Nach dem Lockdown ist vor dem Countdown

Vom Eise befreit sind Strom und Bäche: Gerade mal zwei Wochen ist es her, da vergnügten sich Schlittschuhfans auf der Eisfläche des Ostparkweihers (bis die Polizei den Spaß beendete). Und nun, nach der jähen Temperaturwende zur Mo­natsmitte, trauen...

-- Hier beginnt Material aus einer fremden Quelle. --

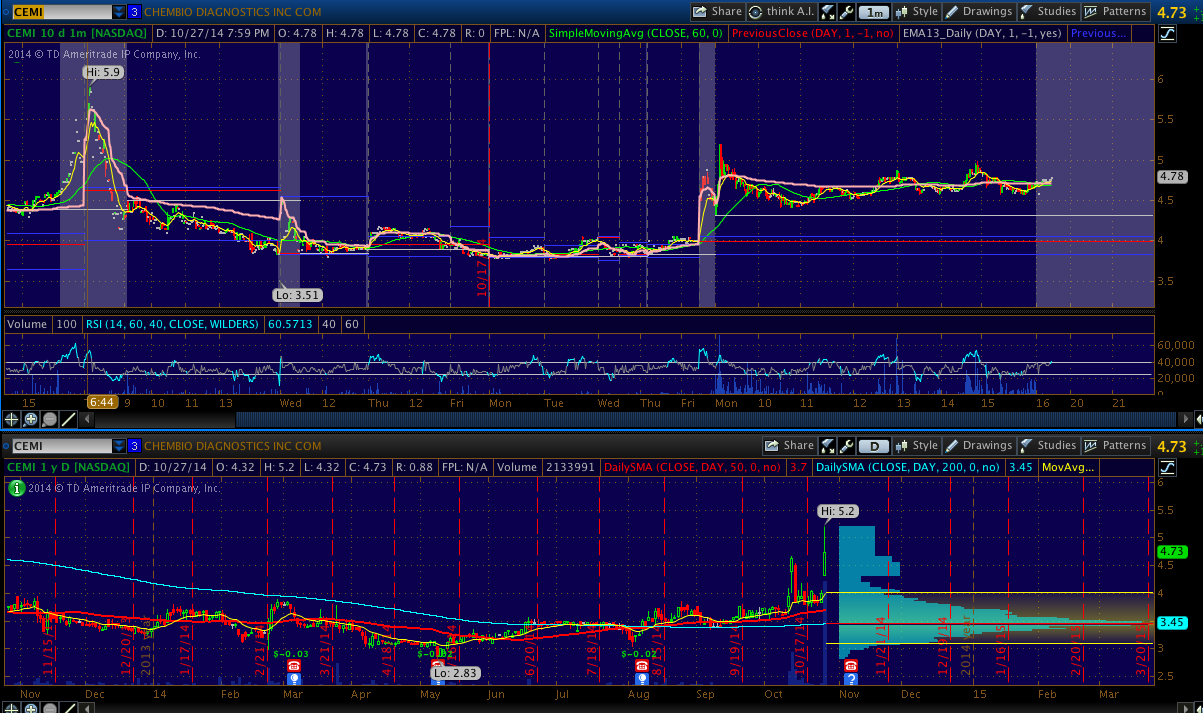1203x713 pixels.
Task: Click the blue link number 3 beside top symbol
Action: 134,12
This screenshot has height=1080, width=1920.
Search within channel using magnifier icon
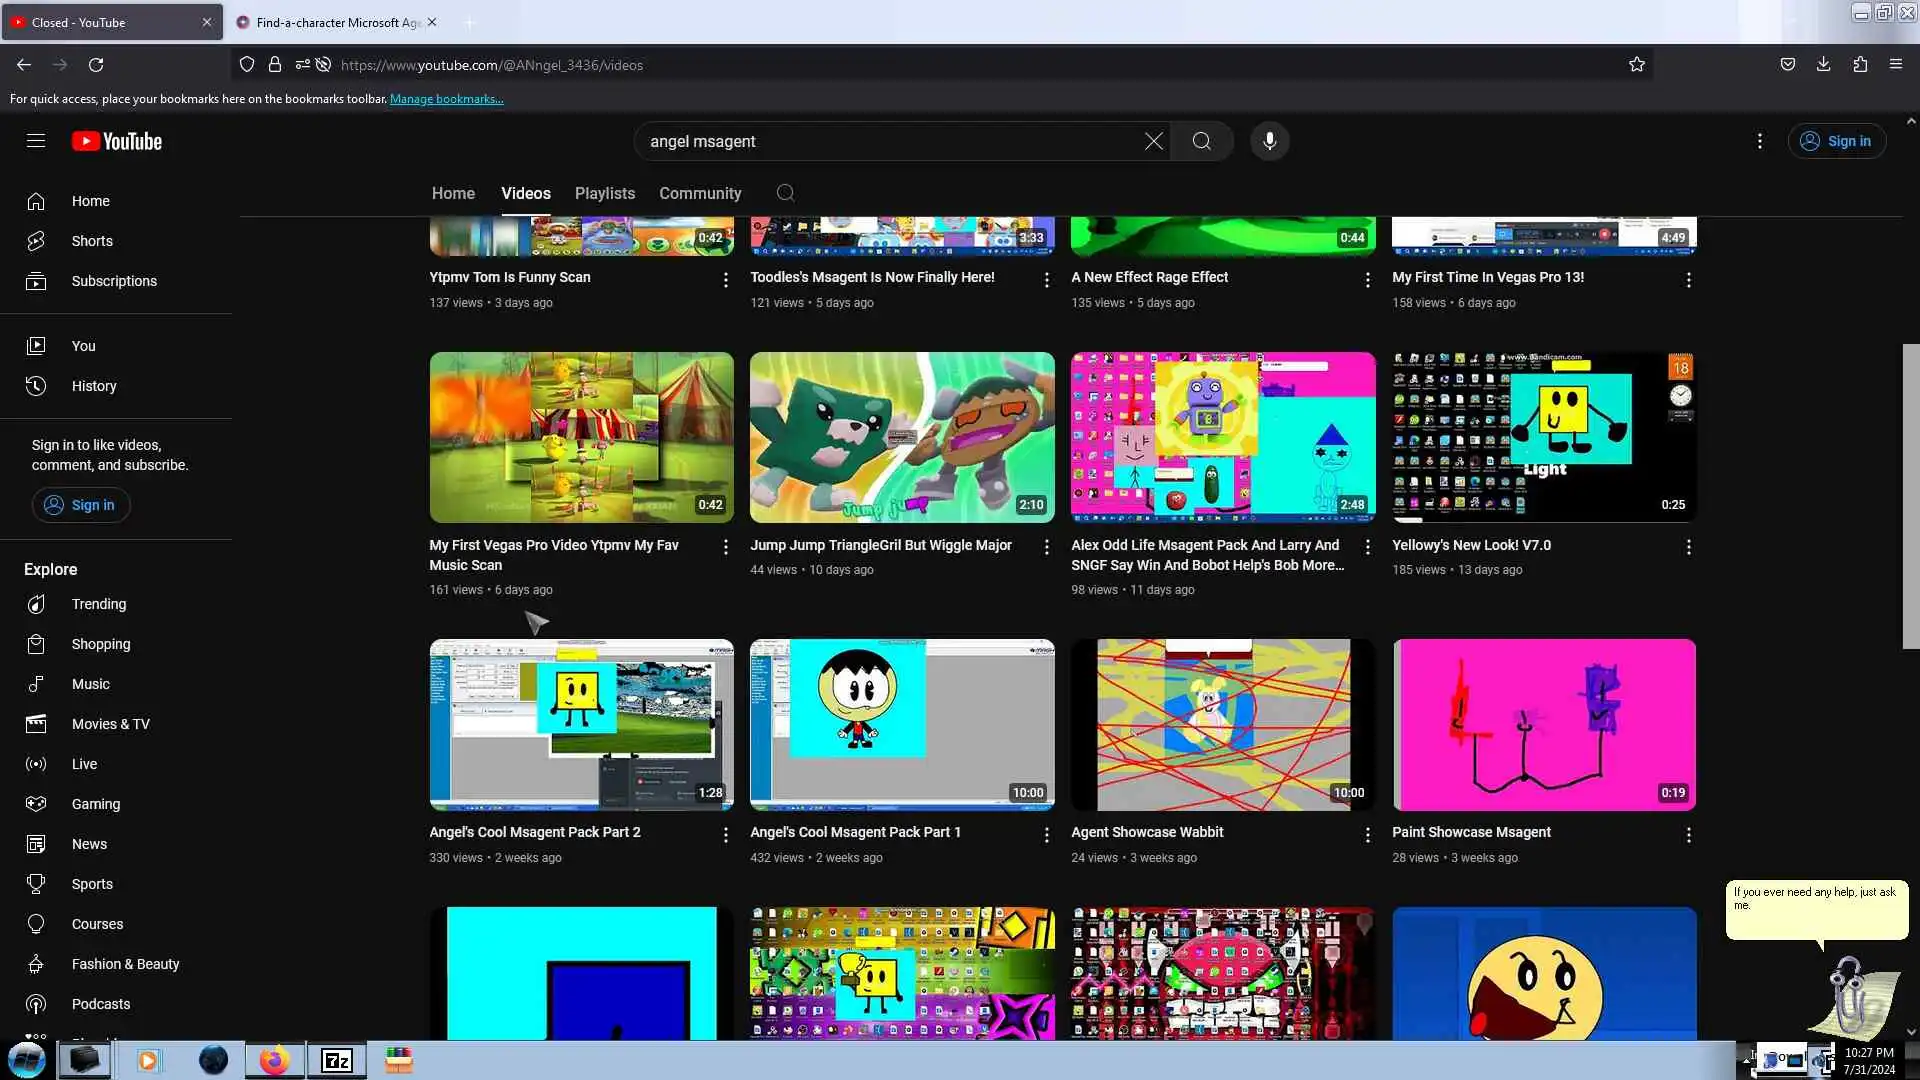pyautogui.click(x=785, y=193)
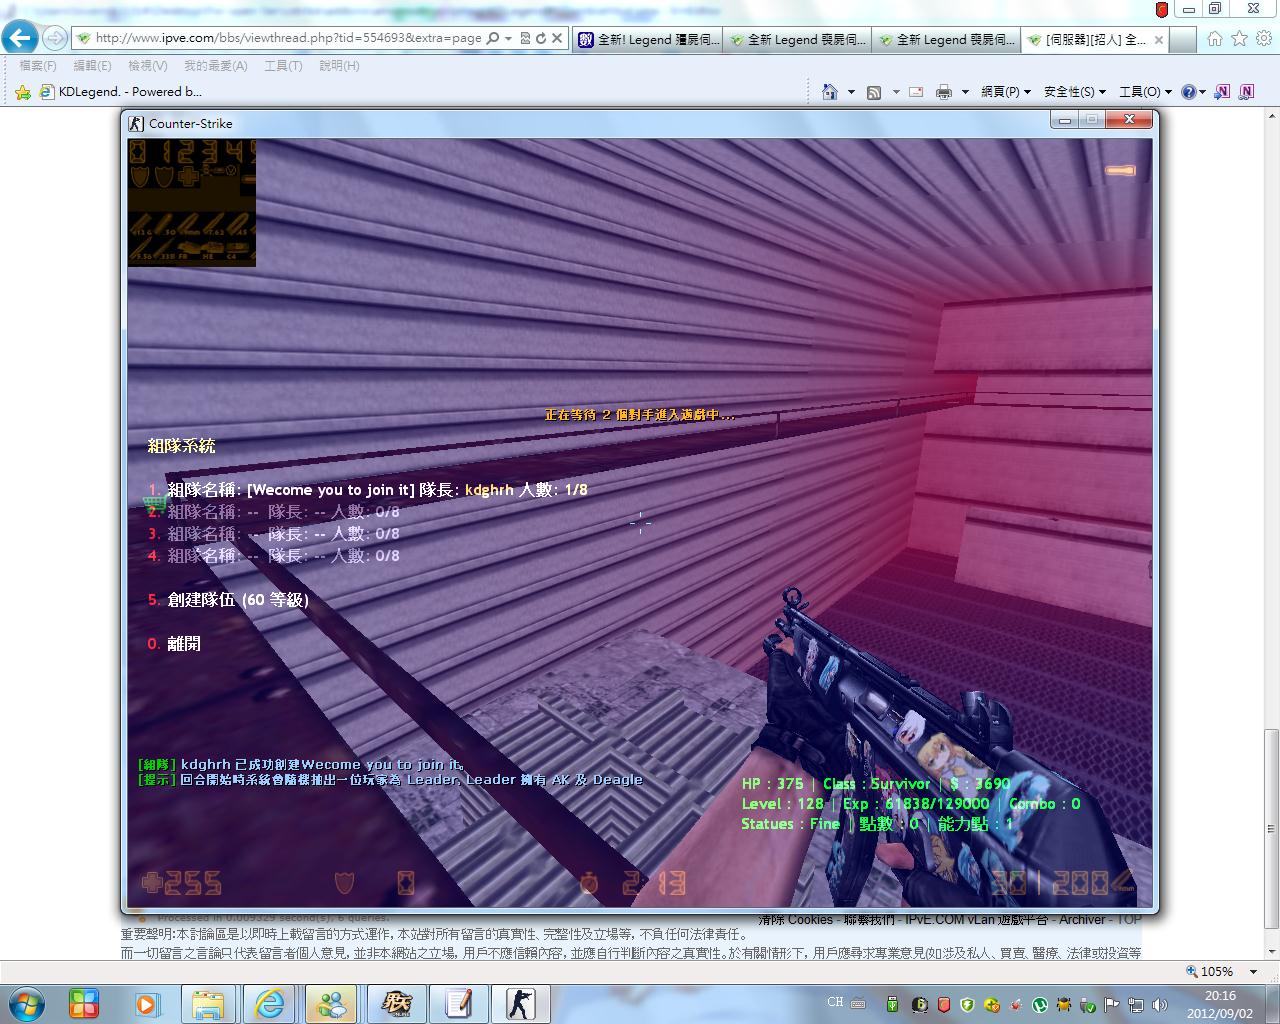Open Counter-Strike from the taskbar
The height and width of the screenshot is (1024, 1280).
click(519, 1003)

Nach dem Lockdown ist vor dem Countdown

Vom Eise befreit sind Strom und Bäche: Gerade mal zwei Wochen ist es her, da vergnügten sich Schlittschuhfans auf der Eisfläche des Ostparkweihers (bis die Polizei den Spaß beendete). Und nun, nach der jähen Temperaturwende zur Mo­natsmitte, trauen sich wieder die ersten Lebenskünstler in T-Shirt und kurzer Hose zum Sonnenbad auf den Lohrberg. Als hätte irgendwer den Startschuss gegeben, strömt halb Frankfurt an die frische Luft. Am Wochenende konnte man den Grüneburgpark vor lauter Menschen fast nicht sehen. Und auf der Hohen Straße zwischen Bergen und Heldenbergen drängelten sich die Radler wie sonst nur im Peloton bei Lüttich-Bastogne-Lüttich.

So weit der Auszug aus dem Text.